印象に残った言葉をいくつか紹介しておく。
経営者はホラを吹き、それを夢に変え、最後に実現する。ホラとは大志の意である。
日本企業は(ベンチャー企業に対して)経営者の年齢、従業員数、資本金を質問するが、アメリカ企業は製品そのものを質問する。永守社長の経験談である。これこそアメリカ企業の凄さだろう。
企業理念は、「企業の最大の社会貢献は雇用の創出」、「世の中で、なくてはならない製品を供給する」、「一番にこだわり世界トップを目指す」。二番ではドベと同じだとも。鉄鋼や自動車業界の1社が潰れても同業他社がすぐに補うが、日本電産の場合はそうかいかないとの意である。モーターでシェア70%以上のものがいくつもあることが、この日本電産の意図を象徴している。また、目線はいきなり日本を超え、世界にあるとも言える。
企業精神は、「情熱、熱意、執念」、「知的ハードワーキング」、「すぐやる、必ずやる、出来るまでやる」。「出来ない」とは言うなとも。
100年企業から学んだことは、「世界の変化に合わせ、恐れることなく先んじて事業ポートフォリオを変え続ける」、「好不況にかかわらず研究開発投資を怠らない」、「好不況にかかわらず頑張る人材を大切にし、育成する」。人員整理をしない、その代わりに働かせるとの含意があり、日本電産も実践してきている。
円高局面を利用して海外でM&Aを実行してきた。農中信託のコメントでは、業績の悪化を円高やリーマンショックのせいにしないとも。
世界の電力需要の半分以上をモーターが消費しているから、そのモーターを省エネ化するだけで効果は絶大。原発のネックなんてないとの意味も込められている。
グローバル人材とは、英語力は運転免許、これに加え、突破力と雑談力が必要。ユーモアある雑談で人の心をつかむことだそうだ。
100年企業を目指し、日本電産の経営者予備軍を輩出するため、グローバル経営大学校を作ろうとしている。また、モーター専門の基礎技術研究所を今年1月に開所した。
日本電産のM&Aはイチロー方式、つまり多くのヒットを狙っている。ホームランは狙わない。
同業他社は買うか潰すかすることで、日本電産のシェアを高める。まさに戦国時代の天下取りである。
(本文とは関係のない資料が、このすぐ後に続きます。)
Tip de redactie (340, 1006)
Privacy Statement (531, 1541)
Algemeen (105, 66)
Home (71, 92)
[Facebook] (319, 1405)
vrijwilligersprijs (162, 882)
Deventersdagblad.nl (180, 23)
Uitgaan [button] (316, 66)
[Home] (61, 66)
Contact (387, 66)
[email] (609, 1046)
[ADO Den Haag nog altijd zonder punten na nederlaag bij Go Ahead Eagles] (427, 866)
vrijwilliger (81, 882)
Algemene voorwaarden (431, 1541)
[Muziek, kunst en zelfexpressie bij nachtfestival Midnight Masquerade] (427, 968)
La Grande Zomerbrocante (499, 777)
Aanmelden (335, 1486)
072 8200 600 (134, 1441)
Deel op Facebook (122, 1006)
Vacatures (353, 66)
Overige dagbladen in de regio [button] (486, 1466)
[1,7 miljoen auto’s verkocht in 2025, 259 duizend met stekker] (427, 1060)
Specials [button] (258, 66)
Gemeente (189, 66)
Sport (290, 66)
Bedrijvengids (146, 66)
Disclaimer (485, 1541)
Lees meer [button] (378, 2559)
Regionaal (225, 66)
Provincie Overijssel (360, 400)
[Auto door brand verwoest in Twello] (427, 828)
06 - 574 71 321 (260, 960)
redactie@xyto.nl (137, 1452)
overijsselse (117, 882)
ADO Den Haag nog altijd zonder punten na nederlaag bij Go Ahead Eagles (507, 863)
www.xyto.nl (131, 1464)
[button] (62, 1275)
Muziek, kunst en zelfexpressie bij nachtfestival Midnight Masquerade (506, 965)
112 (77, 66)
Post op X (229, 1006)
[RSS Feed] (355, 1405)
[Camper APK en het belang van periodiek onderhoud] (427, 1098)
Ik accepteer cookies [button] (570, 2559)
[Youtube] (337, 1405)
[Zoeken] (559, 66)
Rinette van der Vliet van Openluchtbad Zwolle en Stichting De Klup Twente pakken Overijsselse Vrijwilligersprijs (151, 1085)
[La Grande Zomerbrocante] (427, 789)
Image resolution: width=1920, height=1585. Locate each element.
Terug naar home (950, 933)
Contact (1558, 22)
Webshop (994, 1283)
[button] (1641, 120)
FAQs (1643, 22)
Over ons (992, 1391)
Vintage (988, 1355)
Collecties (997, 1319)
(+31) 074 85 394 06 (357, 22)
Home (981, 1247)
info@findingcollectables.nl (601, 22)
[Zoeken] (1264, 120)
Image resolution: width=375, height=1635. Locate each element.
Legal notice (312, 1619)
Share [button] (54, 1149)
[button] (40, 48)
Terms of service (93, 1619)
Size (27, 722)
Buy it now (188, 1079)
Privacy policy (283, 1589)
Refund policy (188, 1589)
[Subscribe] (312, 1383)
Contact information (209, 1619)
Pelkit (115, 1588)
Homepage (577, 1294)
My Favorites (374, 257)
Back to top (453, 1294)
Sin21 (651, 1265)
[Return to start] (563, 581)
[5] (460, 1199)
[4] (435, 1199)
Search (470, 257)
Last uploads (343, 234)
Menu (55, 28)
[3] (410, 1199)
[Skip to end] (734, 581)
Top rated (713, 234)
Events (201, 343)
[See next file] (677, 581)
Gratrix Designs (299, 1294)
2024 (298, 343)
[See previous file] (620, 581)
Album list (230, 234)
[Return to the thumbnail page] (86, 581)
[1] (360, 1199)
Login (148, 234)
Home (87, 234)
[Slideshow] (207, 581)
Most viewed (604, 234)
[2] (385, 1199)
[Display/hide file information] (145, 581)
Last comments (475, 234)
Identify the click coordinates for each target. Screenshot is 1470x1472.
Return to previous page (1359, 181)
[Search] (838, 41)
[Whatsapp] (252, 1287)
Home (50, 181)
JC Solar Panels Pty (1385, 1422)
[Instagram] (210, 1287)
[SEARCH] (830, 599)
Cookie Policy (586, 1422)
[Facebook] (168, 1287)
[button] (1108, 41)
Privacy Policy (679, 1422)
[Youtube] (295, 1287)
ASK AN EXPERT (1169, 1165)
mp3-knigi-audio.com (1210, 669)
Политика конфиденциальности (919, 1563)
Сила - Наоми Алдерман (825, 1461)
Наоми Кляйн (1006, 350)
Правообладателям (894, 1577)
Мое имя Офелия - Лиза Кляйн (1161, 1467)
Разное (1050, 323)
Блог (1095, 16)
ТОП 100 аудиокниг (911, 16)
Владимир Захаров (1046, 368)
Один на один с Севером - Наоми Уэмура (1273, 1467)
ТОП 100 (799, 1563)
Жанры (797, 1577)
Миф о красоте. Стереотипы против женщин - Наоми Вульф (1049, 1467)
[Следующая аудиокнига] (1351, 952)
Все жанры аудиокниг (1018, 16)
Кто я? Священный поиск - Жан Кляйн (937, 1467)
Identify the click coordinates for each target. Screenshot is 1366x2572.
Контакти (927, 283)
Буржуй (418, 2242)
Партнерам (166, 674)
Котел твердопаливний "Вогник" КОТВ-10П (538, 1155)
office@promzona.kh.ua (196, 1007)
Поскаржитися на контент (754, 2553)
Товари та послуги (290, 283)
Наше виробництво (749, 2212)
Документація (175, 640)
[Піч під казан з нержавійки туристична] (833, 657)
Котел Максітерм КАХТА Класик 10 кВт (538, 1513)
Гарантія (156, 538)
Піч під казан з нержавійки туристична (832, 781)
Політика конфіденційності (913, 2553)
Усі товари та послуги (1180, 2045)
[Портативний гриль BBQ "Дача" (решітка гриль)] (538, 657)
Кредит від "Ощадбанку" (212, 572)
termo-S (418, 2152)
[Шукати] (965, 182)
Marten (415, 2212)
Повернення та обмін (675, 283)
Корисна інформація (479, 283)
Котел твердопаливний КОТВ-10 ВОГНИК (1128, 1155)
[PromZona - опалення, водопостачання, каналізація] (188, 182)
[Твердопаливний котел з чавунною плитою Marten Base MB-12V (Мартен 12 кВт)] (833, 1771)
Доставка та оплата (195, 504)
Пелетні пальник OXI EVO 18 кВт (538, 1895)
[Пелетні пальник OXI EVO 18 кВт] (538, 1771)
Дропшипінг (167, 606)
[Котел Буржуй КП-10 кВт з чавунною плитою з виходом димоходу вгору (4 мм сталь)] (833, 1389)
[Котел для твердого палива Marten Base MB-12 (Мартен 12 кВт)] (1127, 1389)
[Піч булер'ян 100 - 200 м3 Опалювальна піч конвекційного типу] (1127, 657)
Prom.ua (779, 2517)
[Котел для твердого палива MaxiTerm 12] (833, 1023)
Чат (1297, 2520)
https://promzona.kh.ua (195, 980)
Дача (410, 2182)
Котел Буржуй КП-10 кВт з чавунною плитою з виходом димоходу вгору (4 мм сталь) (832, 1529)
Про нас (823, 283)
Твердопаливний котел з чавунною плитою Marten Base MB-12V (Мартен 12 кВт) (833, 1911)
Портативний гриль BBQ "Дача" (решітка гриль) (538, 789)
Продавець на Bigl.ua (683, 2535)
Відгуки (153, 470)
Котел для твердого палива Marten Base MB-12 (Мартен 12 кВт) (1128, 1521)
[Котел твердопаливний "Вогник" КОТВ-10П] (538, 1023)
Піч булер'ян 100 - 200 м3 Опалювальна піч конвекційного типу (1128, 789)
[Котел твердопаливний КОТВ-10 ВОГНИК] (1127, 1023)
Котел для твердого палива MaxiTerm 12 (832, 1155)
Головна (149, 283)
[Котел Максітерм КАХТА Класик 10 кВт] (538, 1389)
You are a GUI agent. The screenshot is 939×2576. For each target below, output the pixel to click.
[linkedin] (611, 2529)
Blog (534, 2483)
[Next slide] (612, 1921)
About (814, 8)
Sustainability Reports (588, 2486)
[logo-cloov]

良い企業はきれい(整理整頓、掃除、人の教育が行き届いている)。見れば分かる。
以上の講義の後、時間をいただき、時計台のレストランで食事をした。永守社長の紹介者の一人であるグッドバンカーの筑紫社長が、「永守社長は誰かの意見を聞くか」と質問したところ、「(今は亡き)母親と、家内」とのことだった。とくに奥さんは、「世界一の経営者になるというので結婚したのだから、それを実現するように」と意見するそうだ。「どこそこに(旅行に)連れて行け」とは言わないとも。ひと纏めにして感想を書いておくと、この親にしてこの子あり、この夫にしてこの妻ありか。
思うに、まだ未婚の男性はプロポーズする時に大きなホラを吹くべきだろう。女性も、そういうホラ吹き男性を探すべきだ。そうすると、男としては結婚した後、吹いたホラを実現するため、努力への第一歩を踏み出さないといけないから。男女均等の精神からすると、女性がホラを吹いて男性をゲットしても、まったく問題ないが。